Study
| EST. READ TIME 2 MIN.Median employment income for Halifax workers nearly $24,000 less than in Boston
Comparing Median Employment Incomes in Atlantic Canada and New England Metropolitan Areas
Summary
- A recent Fraser Institute study compared the economies of the Atlantic Canadian provinces to those of nearby of New England states. It found that the Atlantic provinces generally lag New England states on key measures of income including gross domestic product per person and median employment income.
- This bulletin further analyzes these indicators by examining median employment income in 20 large metropolitan areas in Atlantic Canada (CMAs) and the New England states (MSAs).
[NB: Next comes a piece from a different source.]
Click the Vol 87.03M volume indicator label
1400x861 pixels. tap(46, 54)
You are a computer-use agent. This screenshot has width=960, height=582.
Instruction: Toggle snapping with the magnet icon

- We find that for this important indicator of the strength of the labour market and each region’s overall economic health, Atlantic Canada’s five metro areas are clustered near the bottom of the rankings. Atlantic Canadian CMAs hold five out of the six bottom places.
- This study also measures growth in median employment income during the 2010s. Just one Atlantic CMA (St. John’s) was in the top half of the rankings for growth; it ranked 9th out of 20 metro areas. Maritime Canada’s four CMAs (Halifax, Fredericton, Saint John, and Moncton) occupied four out of the seven bottom positions for growth.
- Taken together, these analyses show that Atlantic Canada’s CMAs in 2019 generally had substantially lower median levels of employment income than MSAs in nearby New England States. Further, it shows that in most cases the prosperity gap between New England MSAs and Canadian CMAs grew over the course of the 2010s.